Cass. 1ère ch. civ., 5 juin 2019, 18-19.011

Dans un arrêt rendu le 5 juin 2019, la Cour de cassation a renvoyé devant le Tribunal des conflits la question relative à la juridiction compétente pour trancher le litige opposant des patients au laboratoire Merck commercialisant le Levothyrox.

En novembre 2017, des patients ont assigné en référé les laboratoires commercialisant le Levothyrox afin d’obtenir leur condamnation sous astreinte à reprendre la distribution de l’ancienne formule de ce médicament. Pour ce faire, ils se sont fondés sur l’article L. 5121-9-1 du Code de la santé publique (CSP) qui prévoit que lorsqu’un médicament est autorisé dans un autre État membre de l’UE mais qu’il ne fait l’objet ni d’une autorisation de mise sur le marché (AMM) ni d’une demande en cours d’instruction en vue d’une telle autorisation, l’ANSM peut pour des raisons de santé publique autoriser la mise sur le marché de ce médicament. Les défendeurs ont ainsi opposé une exception d’incompétence au profit de la juridiction administrative.

Conformément à l’article L. 5121-8 du CSP, toute spécialité pharmaceutique doit faire l’objet d’une autorisation de mise sur le marché pour pouvoir être commercialisée et distribuée. C’est d’ailleurs l’ANSM qui a pour mission de délivrer de telles autorisations ainsi que de prendre toute décision relative à la fabrication, l’importation, la distribution et la mise sur le marché de médicaments.

Dans son arrêt, la Cour de cassation rappelle que la juridiction administrative est compétente pour connaître de tout recours introduit contre les décisions prises par l’ANSM en matière de police sanitaire. Cette règle est valable même dans le cas d’un litige opposant des personnes privées.

Toutefois, la mesure sollicitée par les patients n’implique pas uniquement que l’ANSM use de ses prérogatives en matière de police sanitaire pour la mettre en œuvre. En effet, si l’ANSM est un établissement public qui jouit de prérogatives en matière de police sanitaire, il ne peut imposer à un laboratoire pharmaceutique la mise sur le marché de l’ancienne formule de sa spécialité pharmaceutique. Conformément à la décision de la Cour de cassation, enjoindre à un producteur de reprendre la distribution d’une spécialité pharmaceutique « ne constitue pas une mesure de police sanitaire relevant de la compétence du juge administratif ».

Opposition entre la liberté économique d’une part et les prérogatives de puissance publique, d’autre part

Si la décision peut a priori sembler porter uniquement sur une question de compétence, elle peut également figurer parmi les décisions jurisprudentielles qui reflètent l’opposition entre la liberté économique d’une part et les prérogatives de puissance publique, d’autre part.

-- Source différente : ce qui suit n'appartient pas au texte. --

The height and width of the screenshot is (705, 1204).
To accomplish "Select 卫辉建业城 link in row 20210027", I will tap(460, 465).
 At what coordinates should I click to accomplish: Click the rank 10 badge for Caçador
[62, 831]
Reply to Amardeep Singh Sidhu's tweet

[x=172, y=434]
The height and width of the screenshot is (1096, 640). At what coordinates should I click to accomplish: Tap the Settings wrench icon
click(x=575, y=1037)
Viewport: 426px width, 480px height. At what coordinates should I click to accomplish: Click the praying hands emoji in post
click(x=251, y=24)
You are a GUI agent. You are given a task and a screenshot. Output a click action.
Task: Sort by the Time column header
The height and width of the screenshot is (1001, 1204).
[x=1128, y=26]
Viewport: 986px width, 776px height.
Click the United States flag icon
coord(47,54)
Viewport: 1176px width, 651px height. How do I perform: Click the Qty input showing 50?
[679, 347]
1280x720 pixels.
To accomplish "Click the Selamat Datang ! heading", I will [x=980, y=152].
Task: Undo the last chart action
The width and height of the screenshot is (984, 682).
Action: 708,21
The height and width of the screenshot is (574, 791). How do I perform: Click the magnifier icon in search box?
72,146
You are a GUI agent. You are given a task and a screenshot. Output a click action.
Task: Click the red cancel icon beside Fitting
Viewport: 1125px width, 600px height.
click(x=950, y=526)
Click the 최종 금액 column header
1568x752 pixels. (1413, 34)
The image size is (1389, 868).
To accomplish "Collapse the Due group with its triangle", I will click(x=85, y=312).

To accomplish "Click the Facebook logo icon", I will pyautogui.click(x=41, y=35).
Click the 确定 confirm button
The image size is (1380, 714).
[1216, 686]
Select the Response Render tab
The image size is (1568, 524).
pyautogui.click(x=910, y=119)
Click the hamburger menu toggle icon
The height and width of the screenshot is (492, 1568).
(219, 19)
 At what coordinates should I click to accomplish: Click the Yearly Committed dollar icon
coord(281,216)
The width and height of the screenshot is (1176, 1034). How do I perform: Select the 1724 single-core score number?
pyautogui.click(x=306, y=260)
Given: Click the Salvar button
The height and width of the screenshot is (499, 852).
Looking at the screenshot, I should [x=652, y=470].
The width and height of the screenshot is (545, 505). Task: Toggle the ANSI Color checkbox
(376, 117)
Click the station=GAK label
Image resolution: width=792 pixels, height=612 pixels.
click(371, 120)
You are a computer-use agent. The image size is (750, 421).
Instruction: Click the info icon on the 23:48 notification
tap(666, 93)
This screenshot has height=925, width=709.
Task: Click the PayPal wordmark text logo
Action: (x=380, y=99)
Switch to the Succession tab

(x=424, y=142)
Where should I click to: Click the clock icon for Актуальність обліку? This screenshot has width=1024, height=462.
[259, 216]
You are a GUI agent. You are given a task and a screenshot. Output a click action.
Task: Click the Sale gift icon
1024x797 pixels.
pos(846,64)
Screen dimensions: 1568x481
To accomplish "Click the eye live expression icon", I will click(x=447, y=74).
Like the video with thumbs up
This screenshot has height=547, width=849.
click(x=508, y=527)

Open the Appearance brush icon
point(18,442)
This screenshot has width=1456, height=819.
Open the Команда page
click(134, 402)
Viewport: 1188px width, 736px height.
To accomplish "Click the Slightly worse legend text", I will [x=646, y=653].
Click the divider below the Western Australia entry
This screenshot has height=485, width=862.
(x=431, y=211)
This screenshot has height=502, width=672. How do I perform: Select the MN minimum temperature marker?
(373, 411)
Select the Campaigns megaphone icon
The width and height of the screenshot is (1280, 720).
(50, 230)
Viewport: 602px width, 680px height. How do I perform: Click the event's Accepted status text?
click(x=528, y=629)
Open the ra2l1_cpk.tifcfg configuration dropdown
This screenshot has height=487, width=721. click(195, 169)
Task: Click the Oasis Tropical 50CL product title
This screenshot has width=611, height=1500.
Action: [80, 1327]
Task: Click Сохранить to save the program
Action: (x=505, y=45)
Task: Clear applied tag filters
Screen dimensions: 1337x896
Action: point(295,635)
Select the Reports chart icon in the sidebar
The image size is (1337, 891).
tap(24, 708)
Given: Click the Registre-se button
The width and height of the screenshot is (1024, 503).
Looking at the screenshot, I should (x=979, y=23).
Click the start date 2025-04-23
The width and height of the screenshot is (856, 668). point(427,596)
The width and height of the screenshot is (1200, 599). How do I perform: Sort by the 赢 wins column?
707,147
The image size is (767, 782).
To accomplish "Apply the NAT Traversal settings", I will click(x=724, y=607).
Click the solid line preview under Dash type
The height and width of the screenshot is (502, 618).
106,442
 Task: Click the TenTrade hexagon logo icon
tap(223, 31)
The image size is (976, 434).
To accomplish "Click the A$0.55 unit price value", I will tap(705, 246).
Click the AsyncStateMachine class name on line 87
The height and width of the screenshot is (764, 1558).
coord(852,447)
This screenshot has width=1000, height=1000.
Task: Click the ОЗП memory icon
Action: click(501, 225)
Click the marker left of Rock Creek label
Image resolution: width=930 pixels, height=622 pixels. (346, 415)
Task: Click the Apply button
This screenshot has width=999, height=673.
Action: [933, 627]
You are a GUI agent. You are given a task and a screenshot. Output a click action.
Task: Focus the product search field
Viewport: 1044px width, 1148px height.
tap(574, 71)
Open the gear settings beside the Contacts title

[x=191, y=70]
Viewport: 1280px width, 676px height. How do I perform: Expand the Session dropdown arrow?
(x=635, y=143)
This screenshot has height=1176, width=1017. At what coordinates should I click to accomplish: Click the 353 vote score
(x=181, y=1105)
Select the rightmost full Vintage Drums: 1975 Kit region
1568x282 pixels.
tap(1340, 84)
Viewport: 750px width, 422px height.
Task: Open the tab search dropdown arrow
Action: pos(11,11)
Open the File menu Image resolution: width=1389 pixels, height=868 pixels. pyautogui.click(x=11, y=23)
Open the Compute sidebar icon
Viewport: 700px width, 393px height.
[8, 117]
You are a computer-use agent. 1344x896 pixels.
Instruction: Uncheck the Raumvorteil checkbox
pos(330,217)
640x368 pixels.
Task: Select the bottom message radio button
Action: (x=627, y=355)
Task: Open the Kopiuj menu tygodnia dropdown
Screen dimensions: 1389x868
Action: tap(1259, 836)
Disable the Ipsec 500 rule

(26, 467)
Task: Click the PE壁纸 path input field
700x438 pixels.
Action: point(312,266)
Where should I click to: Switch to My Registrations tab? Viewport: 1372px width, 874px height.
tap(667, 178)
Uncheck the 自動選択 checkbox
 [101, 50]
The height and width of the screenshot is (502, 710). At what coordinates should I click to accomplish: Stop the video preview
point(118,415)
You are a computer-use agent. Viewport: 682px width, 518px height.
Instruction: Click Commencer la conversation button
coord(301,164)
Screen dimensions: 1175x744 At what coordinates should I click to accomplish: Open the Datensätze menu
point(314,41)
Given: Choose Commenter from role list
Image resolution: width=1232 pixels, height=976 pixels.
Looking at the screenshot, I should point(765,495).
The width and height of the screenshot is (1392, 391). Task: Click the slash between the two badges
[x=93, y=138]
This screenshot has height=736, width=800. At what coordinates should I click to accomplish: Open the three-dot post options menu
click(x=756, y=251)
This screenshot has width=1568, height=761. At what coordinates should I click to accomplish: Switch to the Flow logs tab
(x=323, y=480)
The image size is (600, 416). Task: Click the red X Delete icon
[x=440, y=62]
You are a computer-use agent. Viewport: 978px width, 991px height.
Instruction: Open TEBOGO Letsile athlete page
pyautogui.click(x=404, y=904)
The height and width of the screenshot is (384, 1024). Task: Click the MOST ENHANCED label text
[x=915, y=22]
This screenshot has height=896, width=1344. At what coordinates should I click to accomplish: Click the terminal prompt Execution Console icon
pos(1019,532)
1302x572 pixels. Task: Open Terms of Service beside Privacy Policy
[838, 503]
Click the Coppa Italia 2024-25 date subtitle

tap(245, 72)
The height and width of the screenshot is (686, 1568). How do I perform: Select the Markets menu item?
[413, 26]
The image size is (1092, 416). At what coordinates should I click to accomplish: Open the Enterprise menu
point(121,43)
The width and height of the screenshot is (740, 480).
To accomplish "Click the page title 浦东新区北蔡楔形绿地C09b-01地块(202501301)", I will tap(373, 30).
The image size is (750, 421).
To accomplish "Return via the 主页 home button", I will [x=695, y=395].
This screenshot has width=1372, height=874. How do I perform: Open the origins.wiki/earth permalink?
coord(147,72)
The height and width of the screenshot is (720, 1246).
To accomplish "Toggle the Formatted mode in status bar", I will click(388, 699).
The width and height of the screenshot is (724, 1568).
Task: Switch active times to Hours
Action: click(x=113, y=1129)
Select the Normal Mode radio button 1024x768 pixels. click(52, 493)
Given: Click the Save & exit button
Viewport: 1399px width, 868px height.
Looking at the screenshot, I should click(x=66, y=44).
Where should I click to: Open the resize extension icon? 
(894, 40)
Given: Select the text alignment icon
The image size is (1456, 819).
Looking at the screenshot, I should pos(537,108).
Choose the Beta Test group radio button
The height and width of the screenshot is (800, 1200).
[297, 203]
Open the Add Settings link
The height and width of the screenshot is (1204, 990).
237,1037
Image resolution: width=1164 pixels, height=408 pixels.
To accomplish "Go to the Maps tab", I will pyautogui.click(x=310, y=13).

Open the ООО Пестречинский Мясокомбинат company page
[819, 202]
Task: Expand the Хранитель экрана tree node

La décision du Tribunal des conflits permettra de confirmer la juridiction compétente pour connaître la compétence respective des juridictions pour les deux demandes des patients, étant précisé que les requérants se fondent sur l’article L. 5121-9-1 du CSP pour justifier l’injonction de commercialiser l’ancienne formule sur le marché français, cet article ne mentionne en aucun cas une quelconque injonction de faire.

La difficulté sérieuse de la question sur laquelle la Cour de cassation devait se prononcer, consiste dans le fait qu’il s’agit en réalité de deux demandes distinctes. La première est une demande d’AMM de l’ancienne formule du Levothyrox. La seconde consiste dans l’injonction faite au laboratoire de commercialiser l’ancienne formule sur le marché français, une fois l’AMM obtenue.